Fittingly titled “UC 250K,” the movement called on University President Drew G. Faust to grant the student governing body a six-figure increase in the pool of money it has available to fund the College’s roughly 400 student groups. The campaign culminated in a rally that drew a crowd of about 100 students who cheered on UC leaders shortly before they walked in to Massachusetts Hall to make their demands.

Harvard’s chief executive would not grant the UC’s request, and instead referred them to the deans within the Faculty of Arts and Sciences with direct control over its budget. And as UC leaders were shuffled from administrator to administrator, it became clear that the body most responsible for funding student organizations would not immediately be seeing a dime—let alone $250,000—of an increase to a budget that has been strained as the number of groups asking for funding has continued to rise.

This public clash between student leaders and administrators over the allocation of Harvard’s budgetary resources reflects a larger debate brewing over the proper place of extracurricular activities within the College’s educational model built on the values of the liberal arts. Administrators and faculty put forth a vision that prioritizes classroom learning as a means for undergraduates to cull critical thinking skills and develop a wide-ranging, rather than specialized, expertise.

While administrators maintain that what makes a Harvard education unique is the access to all-star faculty and vast academic resources, an increasing number of students say that something is missing. These students, seeking real-world skills, are opting to school themselves outside the classroom, charting their own educational courses and defining their undergraduate experiences on a thriving extracurricular culture in tension with Harvard’s institutional priorities.
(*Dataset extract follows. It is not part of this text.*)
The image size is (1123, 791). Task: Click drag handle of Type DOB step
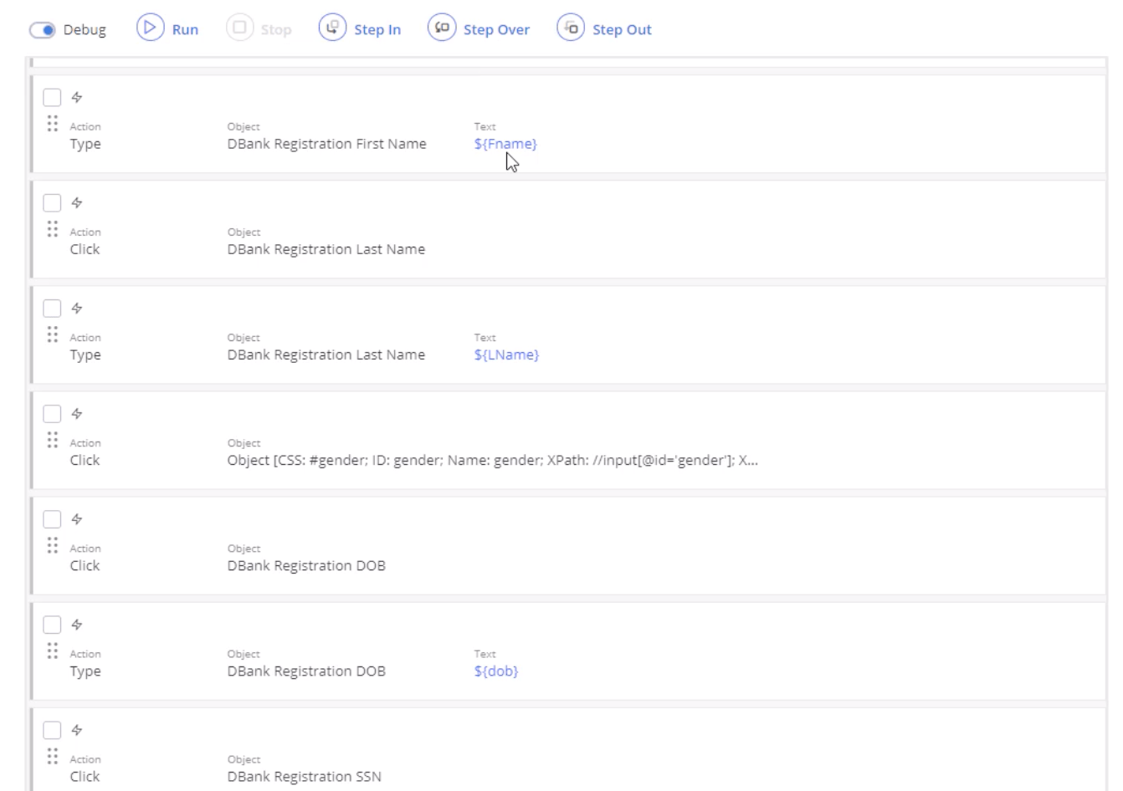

A CULTURE OUTSIDE THE CLASSROOM

When students come to the College, one of their first opportunities to interact with upperclassmen is not in section, but at the fair that showcases the College’s extracurricular offerings. With Annenberg closed for dinner and peers eager to explore what opportunities await, freshmen trek to the Quad, only to be bombarded by flyers, hurried explanations of organizational missions, and requests to join email lists.
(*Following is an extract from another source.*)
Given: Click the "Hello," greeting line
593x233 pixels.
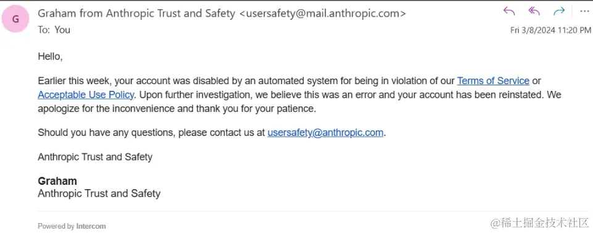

Few freshmen have the time or patience to stop at every booth at that fair. Today, there are 399 active, independent student organizations recognized by the College, according to Associate Dean of Student Life David R. Friedrich. That number does not include Harvard’s 65 club sports teams, the 86 student-directed service programs offered through the Phillips Brooks House Association, nor any groups that operate without official College recognition.

Over time, this number has steadily increased.

“It’s been a pretty tremendous increase,” Interim Dean of the College Donald H. Pfister says. “I would think probably in the last ten years there’s been 100 new student organizations.”

Student interest in particular groups has also grown. The Harvard College Consulting Group, for example, has seen a more than two-fold increase in the number of applications for membership it receives—from 105 in 2010-2011 to 339 this year—according to the group’s former director, Kenny A. Lee ’14. Likewise, the Institute of Politics, an umbrella organization composed of 13 undergraduate programs, saw a sharp increase in applications in the past year, according to President Eva A. Guidarini ’15.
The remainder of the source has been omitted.